Upper Cook Inlet commercial salmon fishermen may see an improvement in their catch this summer with the Alaska Department of Fish and Game forecasting a total sockeye run of around 6 million fish.
Escapement will likely take up 2 million of those drainage-wide, leaving around 3 million sockeye for commercial harvest and the rest expected to be harvested in the sport, subsistence and personal-use fisheries.
The forecast, which was released last Friday, looks for an increase of about 200,000 sockeye salmon above the 20-year average in the Kenai River, the main driver of the fishery. The Kenai River forecast is for a total run of about 3.8 million; the 20-year average is 3.6 million fish.
That forecast means ADF&G is looking for escapement of 1 to 1.3 million sockeye. The Kenai River is the only one in the state with three different escapement goals based on run size, a bone of contention for commercial fishermen as there is no biological reason for the regulation and has led to chronic overescapement.
A commercial harvest of 3 million sockeye would be a welcome change over last season, when only 800,000 were caught. The total run was only 3.1 million, 1.5 million below forecast.
ADF&G forecasts four rivers in the drainage: Kenai, Kasilof, Susitna rivers and Fish Creek.

- **Brief A**
Answer these questions using the Upper Cook Inlet salmon forecast article:
(i) How many sockeye were caught commercially last season?
(ii) What total run does the forecast give for the Kenai River?
(iii) Which waters in the drainage does ADF&G forecast?
- **Brief B**
Rewrite the part of the Upper Cook Inlet salmon forecast article that opens with the words containing "Escapement will likely" and closes with "3.6 million fish.", putting "two-decade average" wherever "20-year average" occurs.
- **Brief C**
Extend the Upper Cook Inlet salmon forecast article beyond its final sentence.

- **Supplied material**
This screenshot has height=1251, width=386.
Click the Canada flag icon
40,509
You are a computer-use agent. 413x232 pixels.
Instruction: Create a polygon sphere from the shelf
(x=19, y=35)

- **Answer A**
(i) 800,000 sockeye.
(ii) About 3.8 million fish.
(iii) The Kenai, Kasilof and Susitna rivers and Fish Creek.

- **Answer B**
Escapement will likely take up 2 million of those drainage-wide, leaving around 3 million sockeye for commercial harvest and the rest expected to be harvested in the sport, subsistence and personal-use fisheries.
The forecast, which was released last Friday, looks for an increase of about 200,000 sockeye salmon above the two-decade average in the Kenai River, the main driver of the fishery. The Kenai River forecast is for a total run of about 3.8 million; the two-decade average is 3.6 million fish.

- **Answer C**
In addition to the Kenai River, the Kasilof River is expected to see a fairly strong run of about 873,000 sockeye, above last season’s forecast of 866,000. Last season that run fell short of forecast by 19 percent but went above the top end of its escapement goal of 340,000 sockeye by nearly 60,000 fish. That was in spite of four days of fishing in the Kasilof River Special Harvest Area, directly in the mouth of the river.
The over-escapement was a result of slow returns to the Kenai River that resulted in the commercial fishery being shut down for much of July in every area except the KRSHA.
There may be some trouble on the horizon, though. ADF&G has already announced the emergency closure of the directed commercial fishery for king salmon in the Northern District, as well as shutting down all king salmon sport fishing in the entire Susitna drainage, including the Deshka River. If weir counts, guide logbooks, fishwheels, boat surveys and aerial surveys show sufficient run strength there may be fishing opportunity.
ADF&G states that the restrictions are necessary to preserve stocks for future runs.